ID Server

Introduces a new FIDO credential provider that allows users to sign in to Windows desktops using a FIDO authenticator, enabling secure, passwordless access.

Provides self-service certificate enrollment to Yubikeys through the User Portal for issuing and revoking certificates. The Admin Portal allows enrollment on-behalf of users.

Introduces a dedicated API endpoint for system status details, enabling external monitoring and health checks. Details depend on final configuration.

Updates the API endpoint for disabling and removing users to accept requests that do not contain a full user object, allowing operations based solely on user ID when appropriate.

Extends CSV import to support base32-encoded secrets in addition to existing base64 and hex formats, improving interoperability with more token suppliers.

Support for discoverable credentials, enabling username-less logins.

Extends the Admin Portal search functionality to include FIDO tokens when searching by serial number.

Updates ID Server to support SQL Express 2022 as a database option.

Allows administrators to configure the challenge or reject message used by the ADFS provider, improving end-user communication during sign-in failures.

Optimizes how user attributes are read from user storage (typically LDAP attributes such as (memberOf). Attributes are no longer re-fetched for each function, reducing unnecessary round-trips and improving performance.

Improves handling of Entra ID POST/DELETE operations in the Web API when the configured user attribute is empty by using the incoming username as the Entra ID username.

Allows users to register FIDO authenticators for Entra ID directly in the User Portal, supporting standalone Entra ID FIDO registration scenarios.

Fixes an index exception that occurred when a client sent an Authorization: Negotiate header and the ID Server NTLM backend responded with WWW-Authenticate: NTLM. The NTLM negotiation flow now handles this scenario correctly.

Changes the default User Portal setting for hardware tokens from HOTP to TOTP by setting USE_TIME_BASED_SECURITY_TOKENS to true.

Adds the missing <httpRuntime targetFramework="4.8"/> configuration in AP web.config, ensuring TLS 1.2 can be used correctly by HttpClient.

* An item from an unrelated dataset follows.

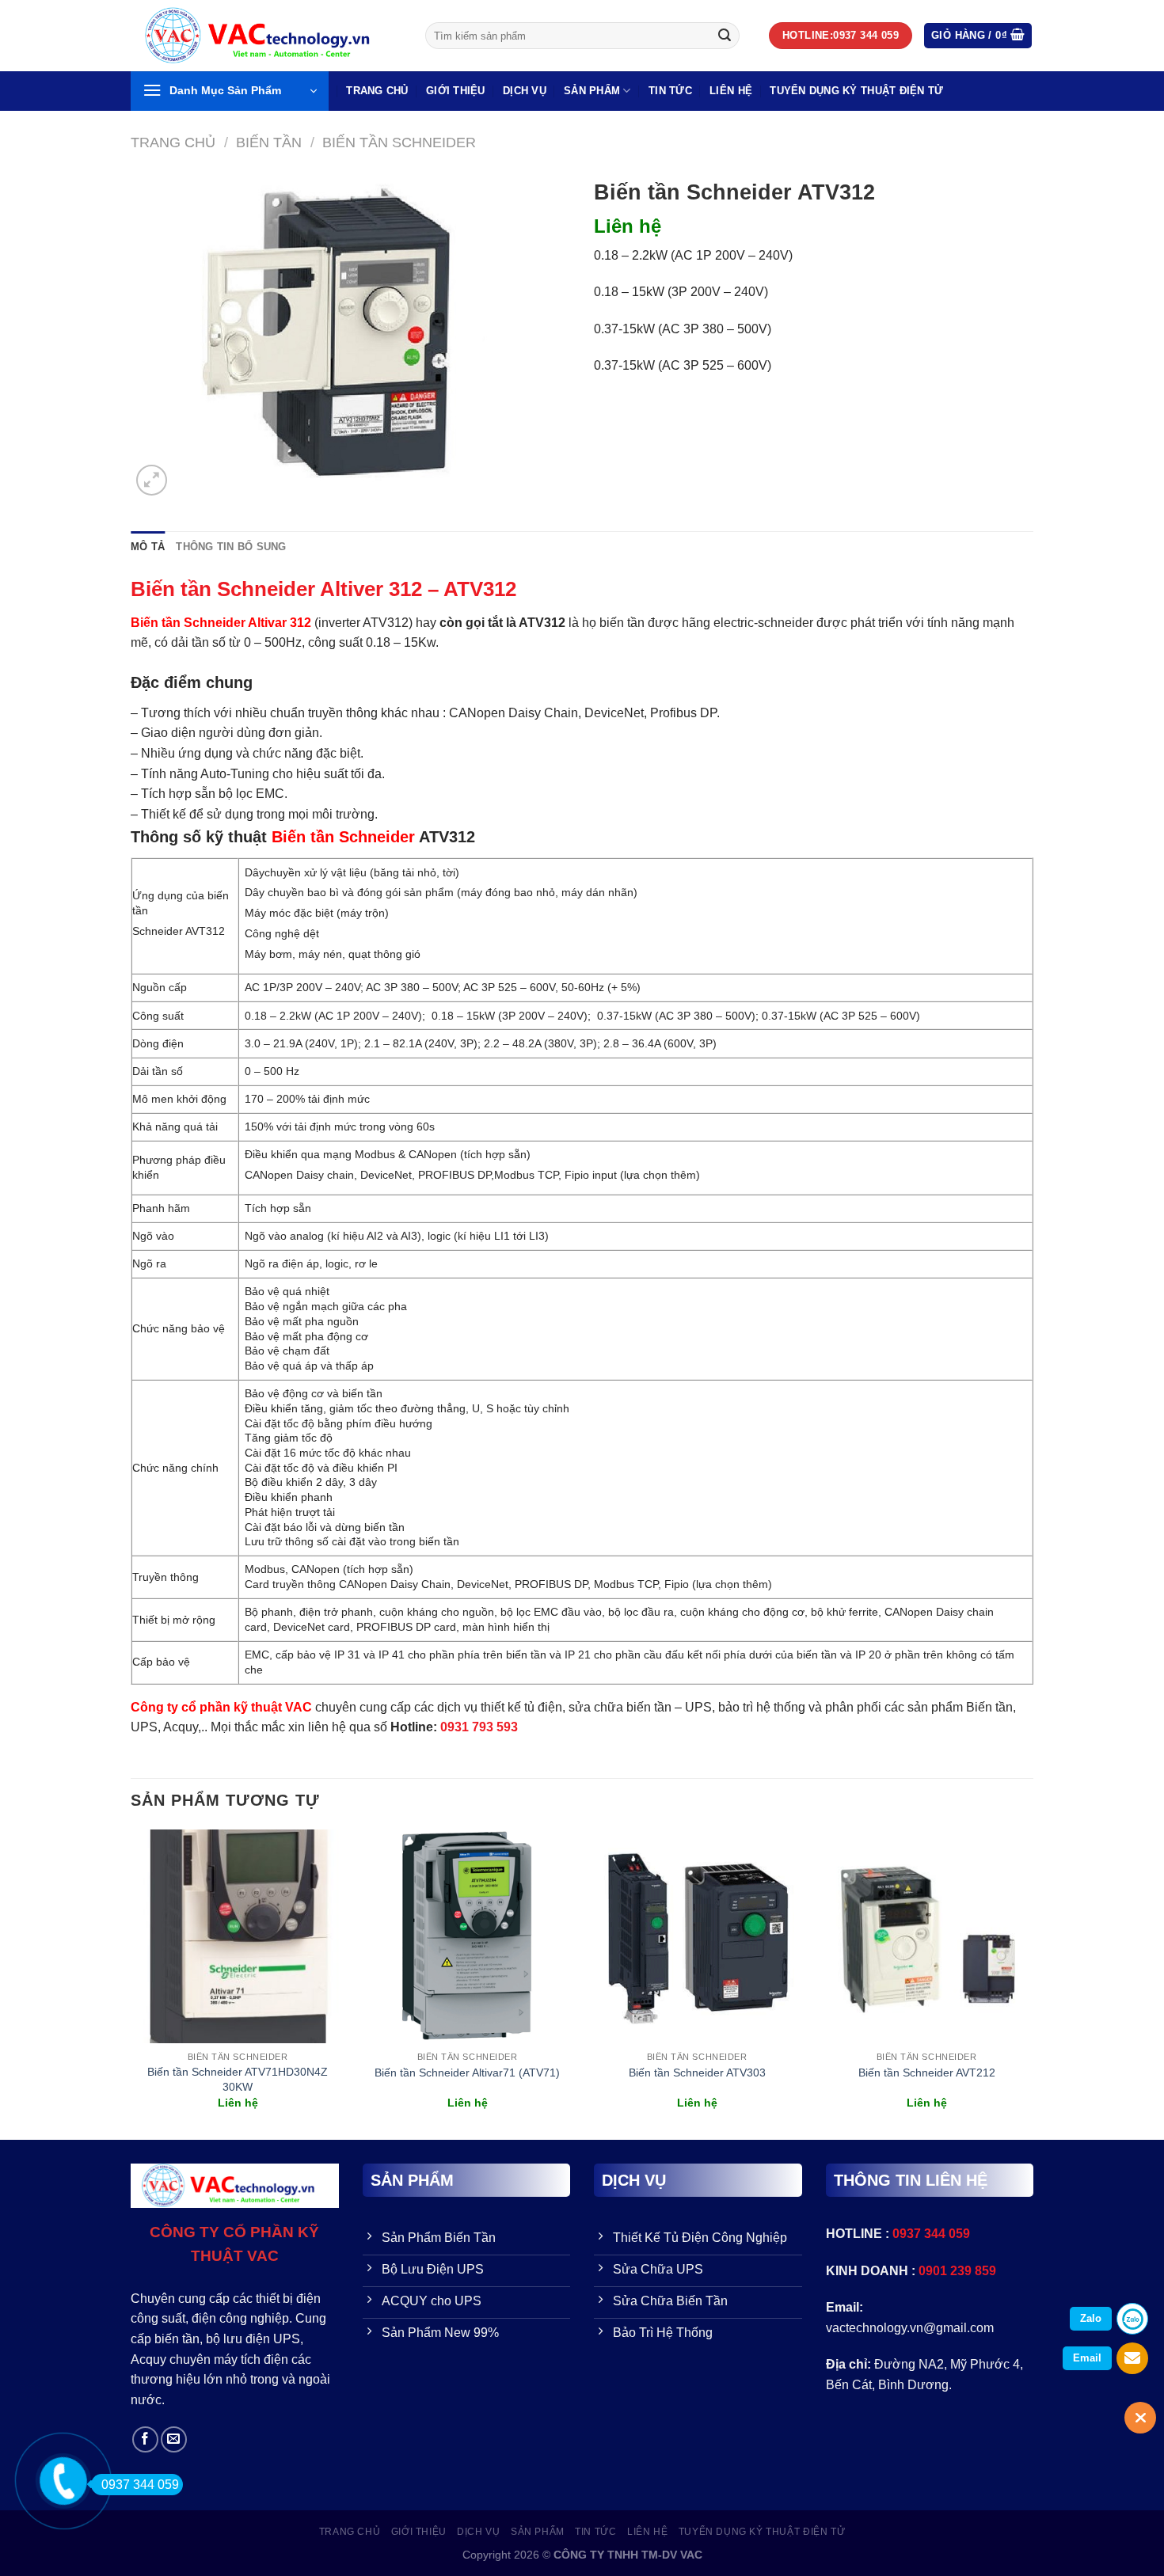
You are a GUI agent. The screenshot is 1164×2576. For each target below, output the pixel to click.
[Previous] (131, 1983)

Resolves a null pointer exception that occurred when a search returned an existing PSID user record that no longer existed in the underlying user storage.

Fixes an issue where a new ActiveSync device with a pending authorization timeout was incorrectly denied with "no device".

Replace library functions to correctly handle special characters.

Corrects an issue in the Admin Portal where accessing the serial number could cause an error.

Fixes FIDO origin checks for websites that use non-default ports, preventing legitimate requests from being rejected.